* [Objectives]
1. In the gaming blog post, copy the passage that begins at "After that failed" and stops after "has been amazing.", swapping "amazing" for "wonderful".
2. In the gaming blog post, which game did the writer purchase to begin the journey?

* [Excerpted text]
Did you know? Not EVERY game has to be a massive epic? That sometimes a game can be a simpler escape from the drudgery of everyday life? That maybe, just maybe, the game does not always need layered metaphors of philosophy or connections to real life, that sometimes someone has a story to tell and the quality of that story is not solely dictated to it’s length?
Well, maybe someone should have told me that sooner!
In my last post, I had lamented once again about how I have so little time these days to play games and focus enough energy in to this podcast and blog. That I had needed to re-prioritize my time given the obvious responsibility of raising a child. As part of that re-prioritization, I had told myself that I should start looking towards smaller titles and taking up some of the hype surrounding the more successful indies. With clear conscience, I can assure you that I was not let down.
To begin my journey I had purchased Hellblade: Senua’s Sacrifice. Unfortunately for me, I had limited time to play and I only made it through to the first real combat phase before getting distracted by yet another Destiny update. I deeply regret this, and swear to return to it as soon as time allows.
After that failed attempt, my life kind of came to a head with my frustration to game and produce content, and Destiny was proving too grind heavy for me to accomplish my goals within the time allotted for the current season, so I gave myself that final push to break free. Since then, it has been amazing.
Pure Chaotic Fun
The first smaller title that I took down was Gat Out of Hell, because of my love for everything Saint’s Row and because it was on sale on the PSN store. It wasn’t as great as a full Saints Row title, but it was the perfectly scaled down experience. It is basically Saints Row 4, but with Hell themed abilities, weapons, and story. Actually, if you’re wondering what Saints Row is all about then I would suggest Gat Out of Hell as a starting point since everything, from ridiculous beat-down animations to the obscure pop-culture references are all in there with an accelerated leveling system and a shortened storyline.

* [Dataset records]
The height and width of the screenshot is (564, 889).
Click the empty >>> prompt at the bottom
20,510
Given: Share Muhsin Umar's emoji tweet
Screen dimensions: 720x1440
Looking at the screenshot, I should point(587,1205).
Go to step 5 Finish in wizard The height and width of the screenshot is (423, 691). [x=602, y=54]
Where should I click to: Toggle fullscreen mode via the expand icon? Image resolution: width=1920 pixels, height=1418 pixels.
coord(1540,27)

==

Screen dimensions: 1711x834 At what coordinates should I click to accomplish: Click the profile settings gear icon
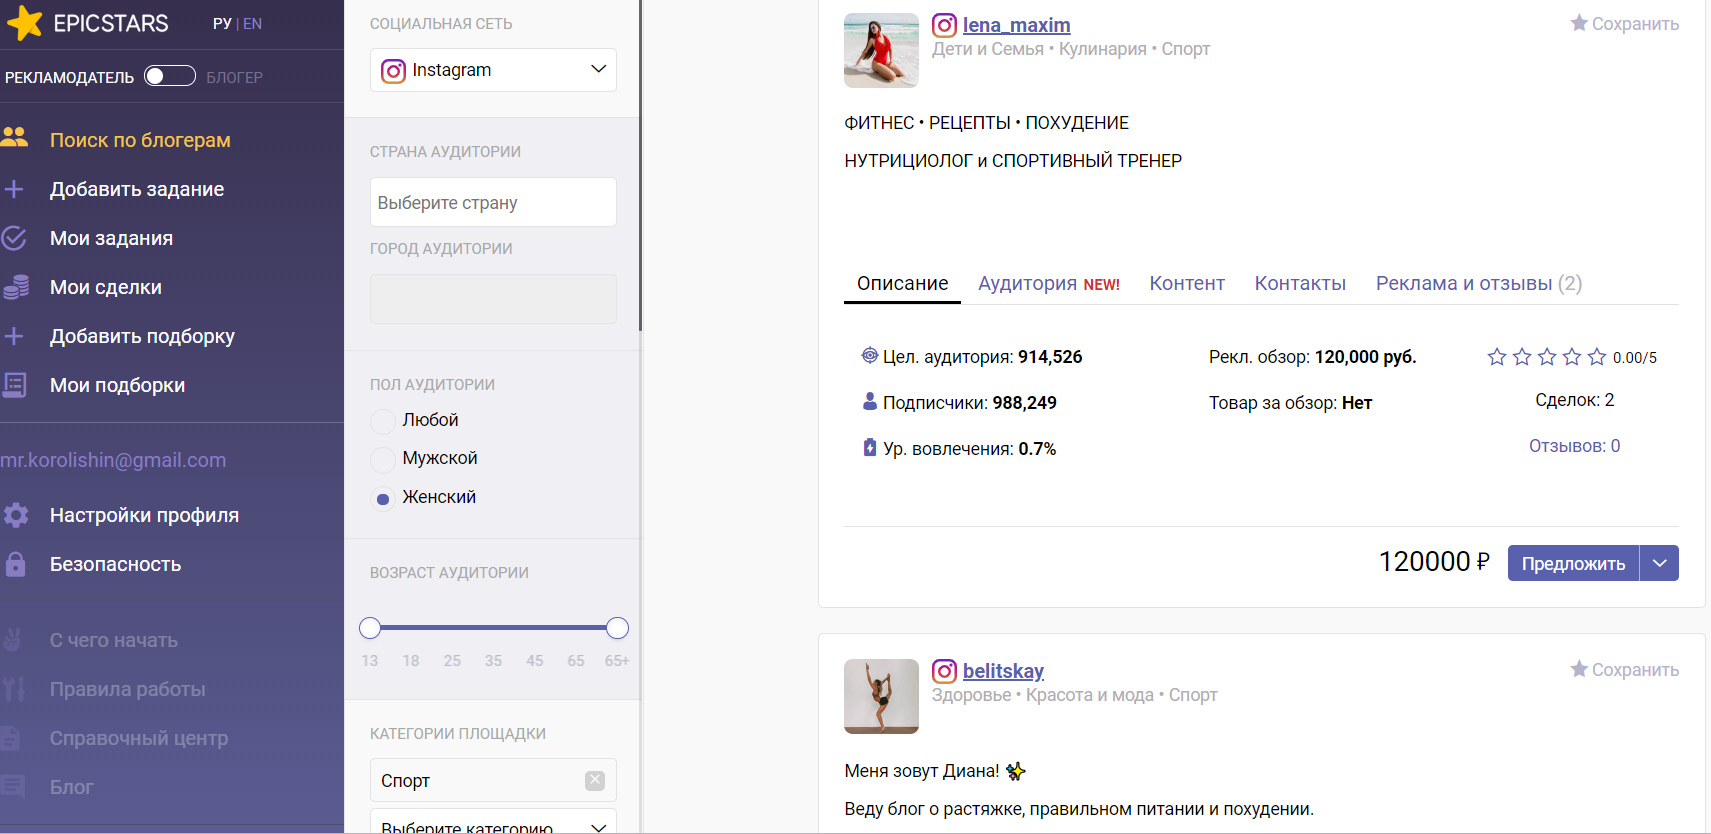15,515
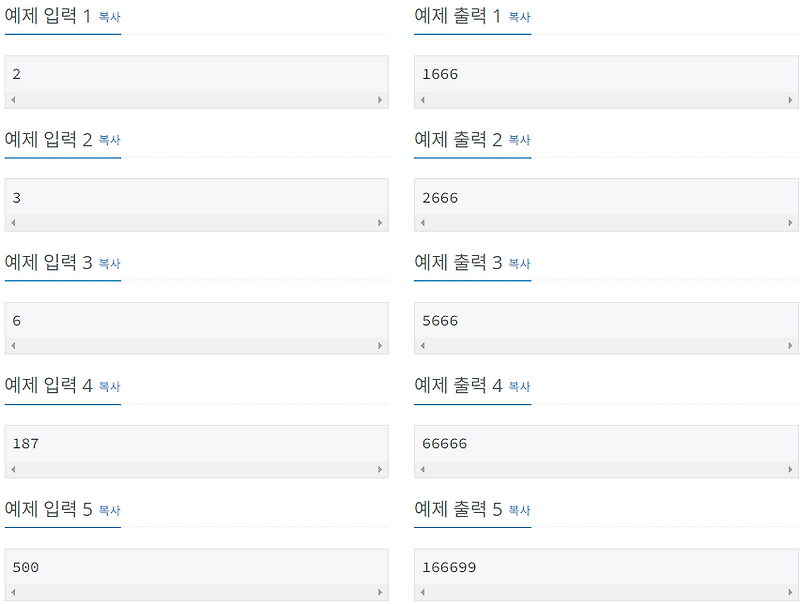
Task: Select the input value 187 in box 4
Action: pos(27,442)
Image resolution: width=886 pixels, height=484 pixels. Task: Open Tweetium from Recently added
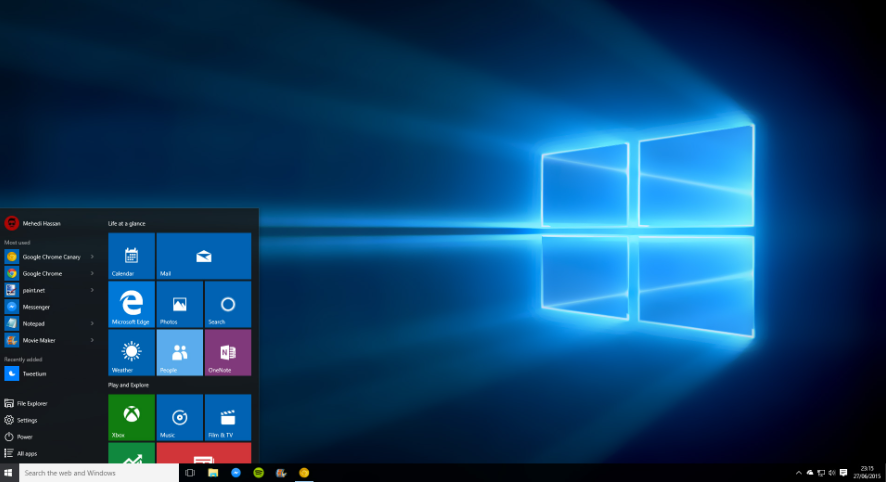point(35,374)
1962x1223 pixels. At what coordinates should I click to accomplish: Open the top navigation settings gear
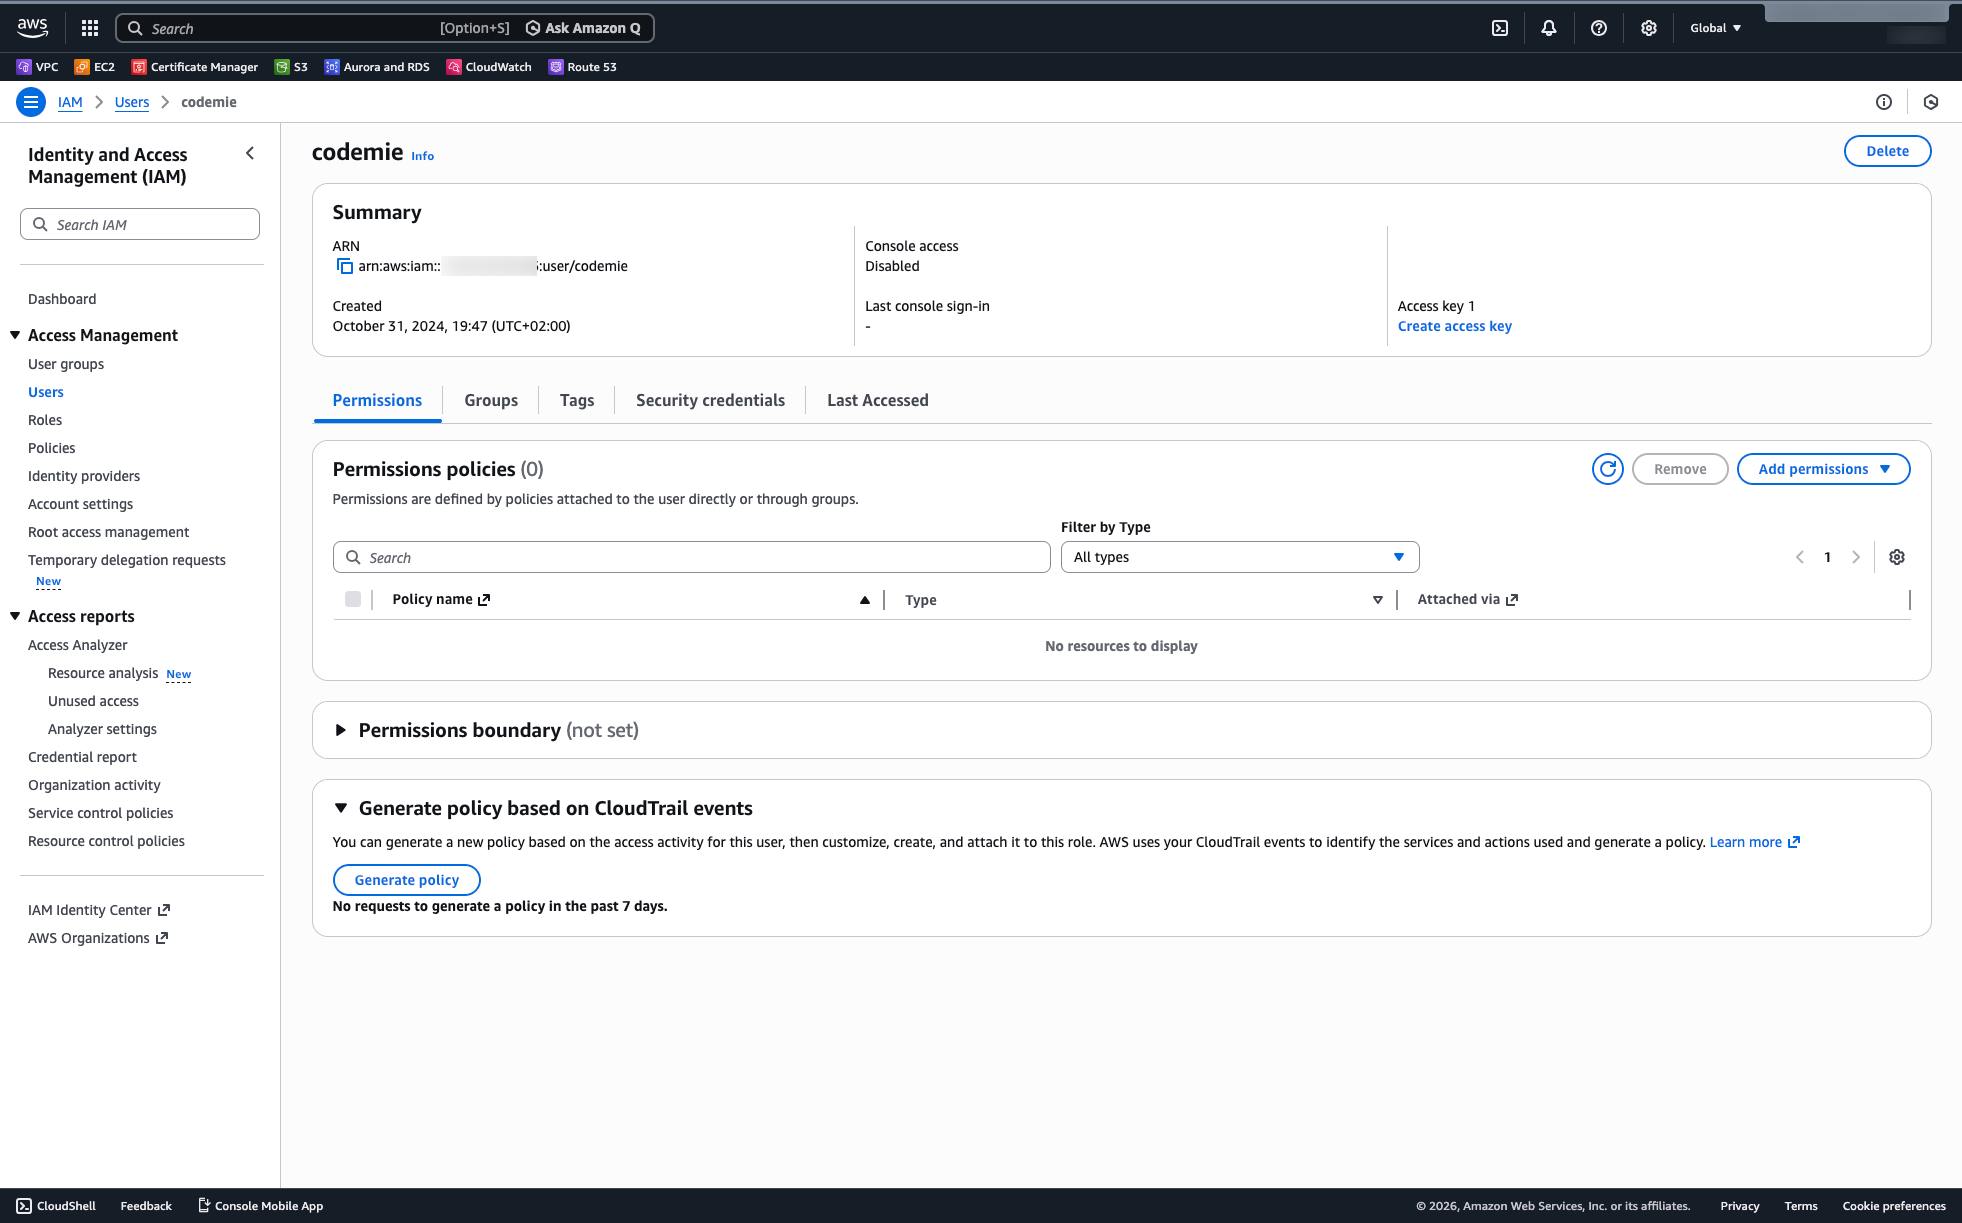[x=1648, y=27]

...

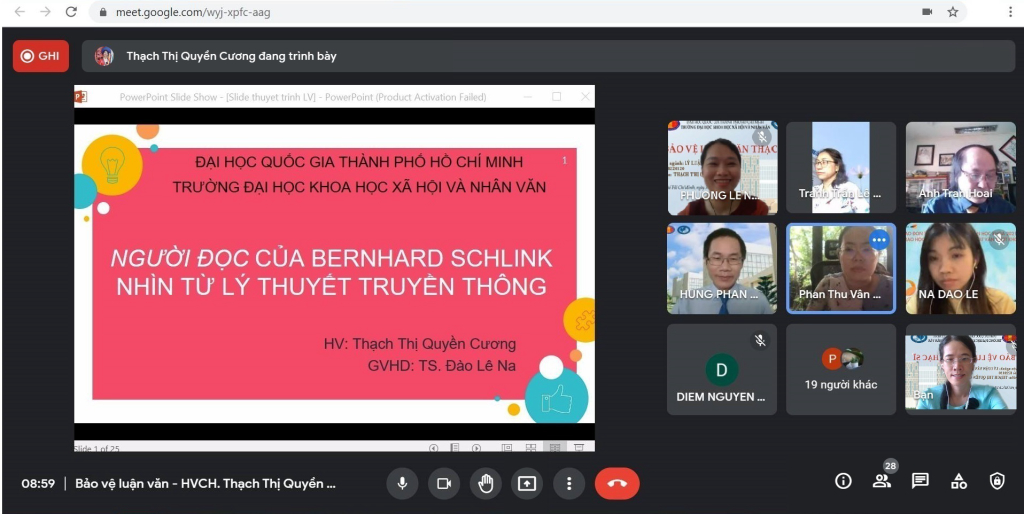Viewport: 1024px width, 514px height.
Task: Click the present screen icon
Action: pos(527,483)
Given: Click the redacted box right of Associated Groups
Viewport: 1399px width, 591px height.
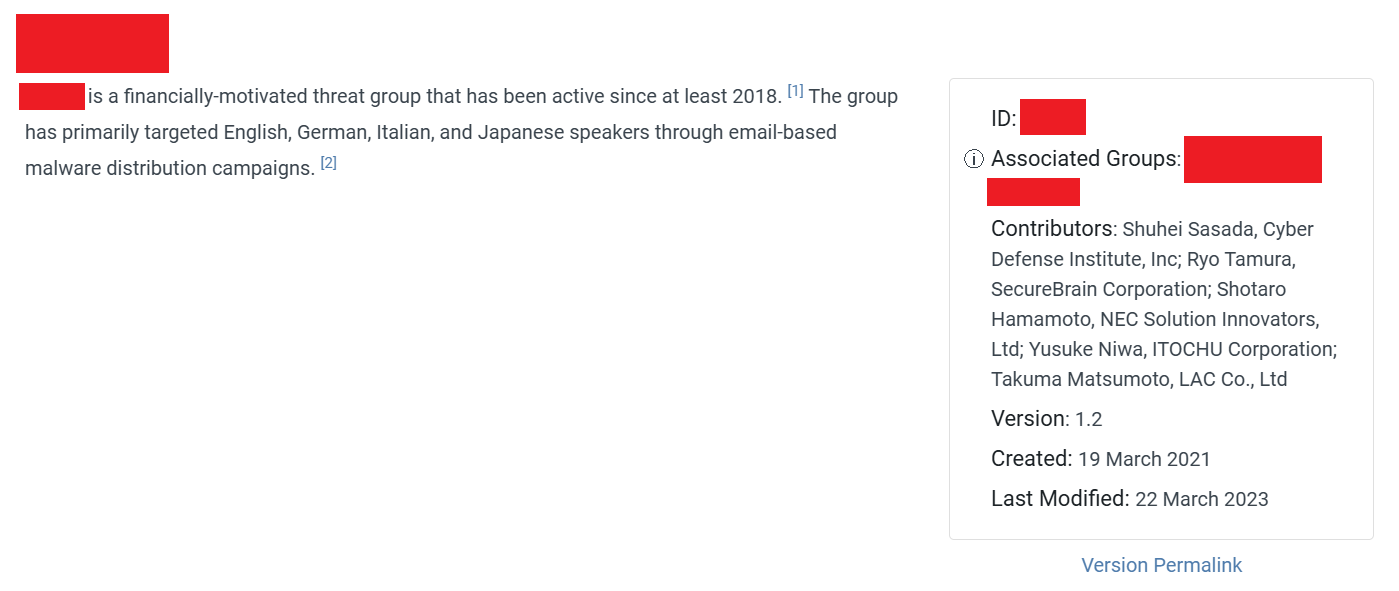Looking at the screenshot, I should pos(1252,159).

* [Per-task outputs]
1.
After that failed attempt, my life kind of came to a head with my frustration to game and produce content, and Destiny was proving too grind heavy for me to accomplish my goals within the time allotted for the current season, so I gave myself that final push to break free. Since then, it has been wonderful.

2. Hellblade: Senua's Sacrifice